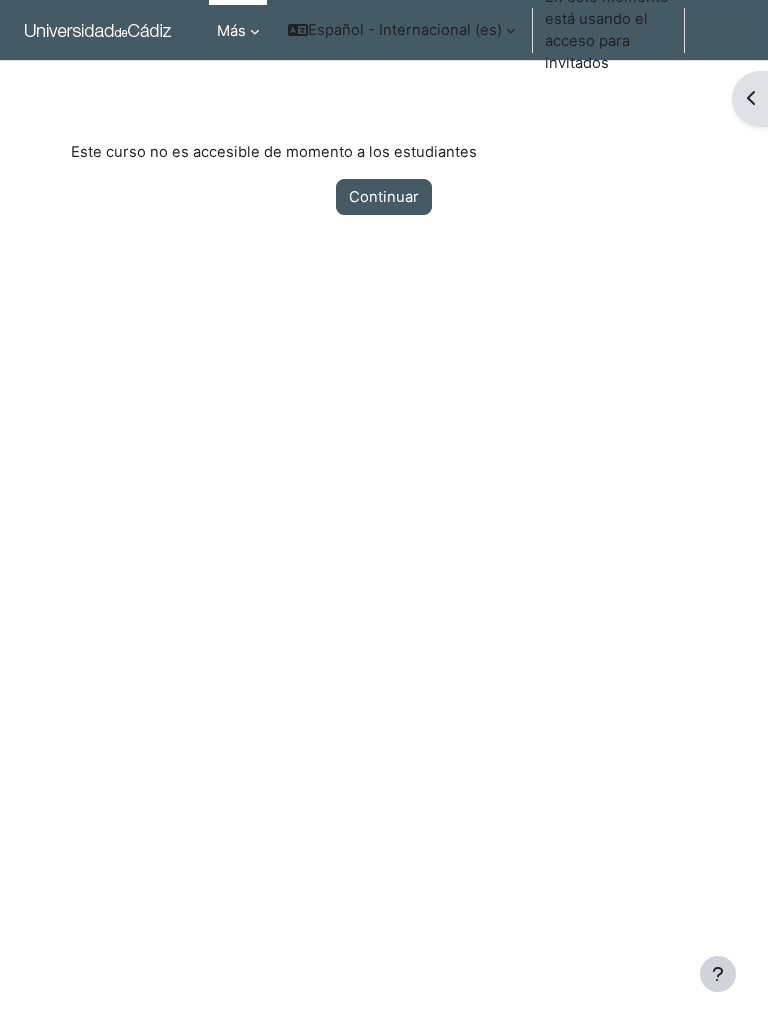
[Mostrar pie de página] (718, 974)
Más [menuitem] (231, 31)
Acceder (722, 30)
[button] (401, 30)
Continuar (384, 197)
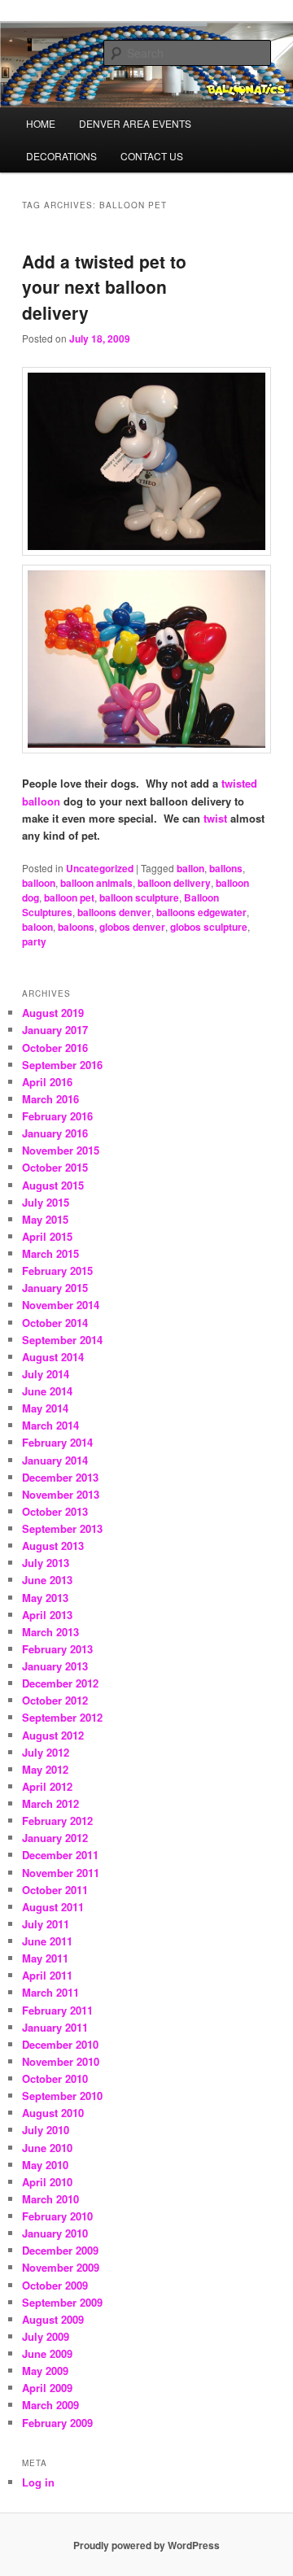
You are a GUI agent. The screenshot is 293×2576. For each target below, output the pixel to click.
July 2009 (45, 2336)
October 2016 (55, 1047)
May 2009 (45, 2370)
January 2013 (55, 1666)
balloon (38, 882)
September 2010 (62, 2095)
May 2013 (45, 1597)
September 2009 (62, 2302)
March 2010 (50, 2199)
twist (215, 818)
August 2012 (53, 1735)
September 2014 (62, 1339)
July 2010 (45, 2129)
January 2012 (55, 1837)
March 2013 (50, 1631)
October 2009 (55, 2285)
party (34, 941)
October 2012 (55, 1700)
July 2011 (45, 1924)
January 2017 (55, 1029)
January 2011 (55, 2027)
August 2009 (53, 2319)
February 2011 (57, 2010)
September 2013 (62, 1528)
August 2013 (53, 1545)
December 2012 (60, 1683)
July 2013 (45, 1562)
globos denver (132, 926)
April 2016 (47, 1081)
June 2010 (47, 2147)
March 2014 (50, 1425)
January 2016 (55, 1133)
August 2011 (53, 1907)
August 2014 (53, 1356)
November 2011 (60, 1872)
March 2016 (50, 1099)
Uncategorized (99, 868)
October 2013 (55, 1511)
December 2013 (60, 1477)
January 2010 (55, 2233)
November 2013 (60, 1494)
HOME (40, 123)
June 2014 (47, 1391)
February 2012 (57, 1820)
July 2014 (45, 1374)
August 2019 (53, 1012)
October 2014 (55, 1322)
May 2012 (45, 1769)
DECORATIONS (61, 156)
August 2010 (53, 2112)
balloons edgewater (201, 912)
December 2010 (60, 2044)
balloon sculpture (139, 897)
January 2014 (55, 1460)
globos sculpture (208, 926)
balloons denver (114, 912)
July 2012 (45, 1752)
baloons (76, 926)
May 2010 (45, 2164)
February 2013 (57, 1649)
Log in (38, 2482)
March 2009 (50, 2404)
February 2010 (57, 2216)
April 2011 (47, 1975)
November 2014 (60, 1304)
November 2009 (60, 2267)
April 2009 (47, 2387)
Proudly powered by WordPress (146, 2545)
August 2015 (53, 1185)
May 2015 (45, 1219)
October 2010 (55, 2078)
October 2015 (55, 1167)
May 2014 (45, 1408)
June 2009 (47, 2353)
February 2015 (57, 1270)
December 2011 (60, 1854)
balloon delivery (174, 882)
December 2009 (60, 2250)
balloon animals (96, 882)
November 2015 (60, 1150)
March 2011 (50, 1992)
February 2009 (57, 2422)
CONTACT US (151, 156)
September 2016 (62, 1064)
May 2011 (45, 1958)
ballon (190, 868)
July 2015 (45, 1202)
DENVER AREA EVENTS (135, 123)
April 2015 (47, 1236)
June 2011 (47, 1941)
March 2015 (50, 1253)
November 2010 (60, 2061)
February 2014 (57, 1442)
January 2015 (55, 1287)
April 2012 (47, 1786)
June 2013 (47, 1579)
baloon (37, 926)
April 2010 (47, 2182)
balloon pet (69, 897)
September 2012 (62, 1717)
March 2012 (50, 1803)
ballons (226, 868)
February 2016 (57, 1116)
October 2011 (55, 1889)
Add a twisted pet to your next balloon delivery (104, 287)
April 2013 (47, 1614)
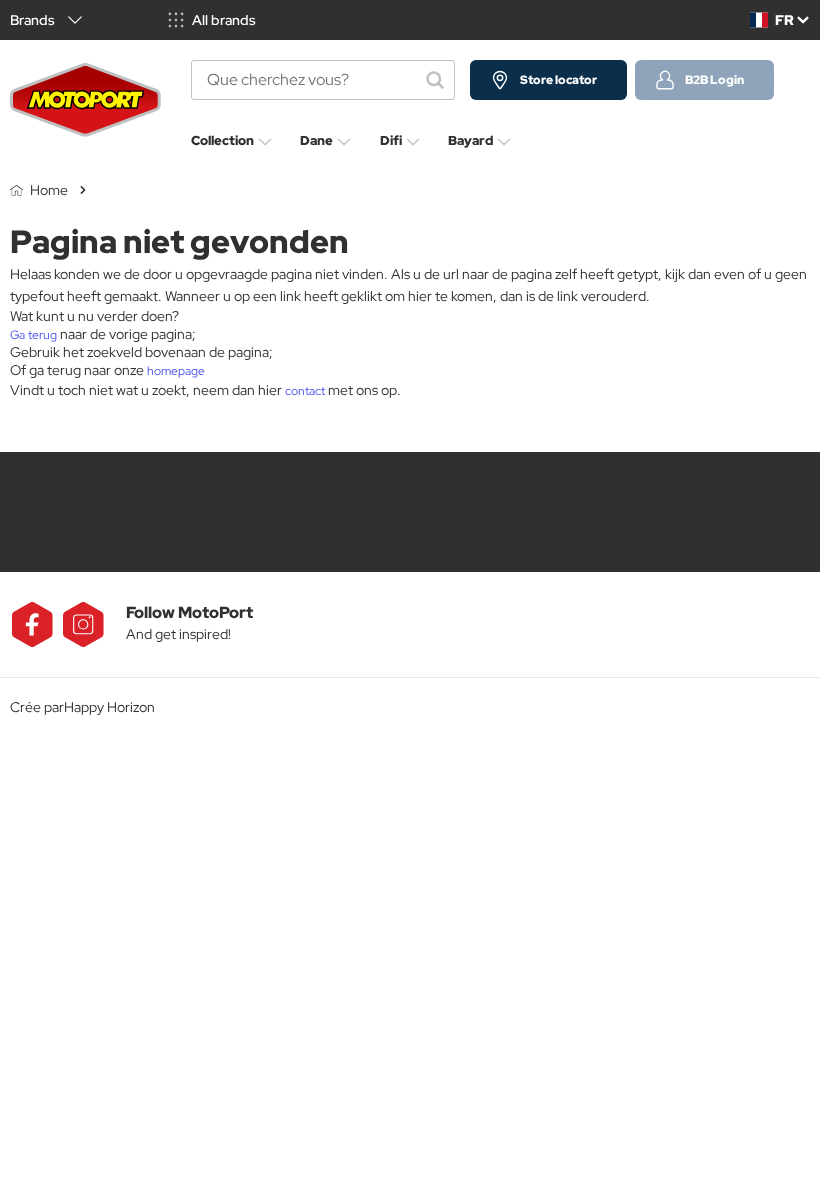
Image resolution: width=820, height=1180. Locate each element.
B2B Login (714, 80)
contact (305, 391)
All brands (224, 20)
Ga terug (33, 335)
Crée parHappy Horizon (82, 707)
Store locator (558, 80)
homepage (176, 371)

Exercise requirements - Will you return exactly the lines above from the one with "March 2013 (50, 1631)" down to the one with "October 2013 (55, 1511)", counting both as part of the range?

Exercise answer -
March 2013 (50, 1631)
October 2009 (55, 2285)
party (34, 941)
October 2012 (55, 1700)
July 2011 (45, 1924)
January 2017 (55, 1029)
January 2011 (55, 2027)
August 2009 (53, 2319)
February 2011 (57, 2010)
September 2013 (62, 1528)
August 2013 (53, 1545)
December 2012 (60, 1683)
July 2013 (45, 1562)
globos denver (132, 926)
April 2016 (47, 1081)
June 2010 (47, 2147)
March 2014 (50, 1425)
January 2016 (55, 1133)
August 2011 (53, 1907)
August 2014 (53, 1356)
November 2011 (60, 1872)
March 2016 (50, 1099)
Uncategorized (99, 868)
October 2013 (55, 1511)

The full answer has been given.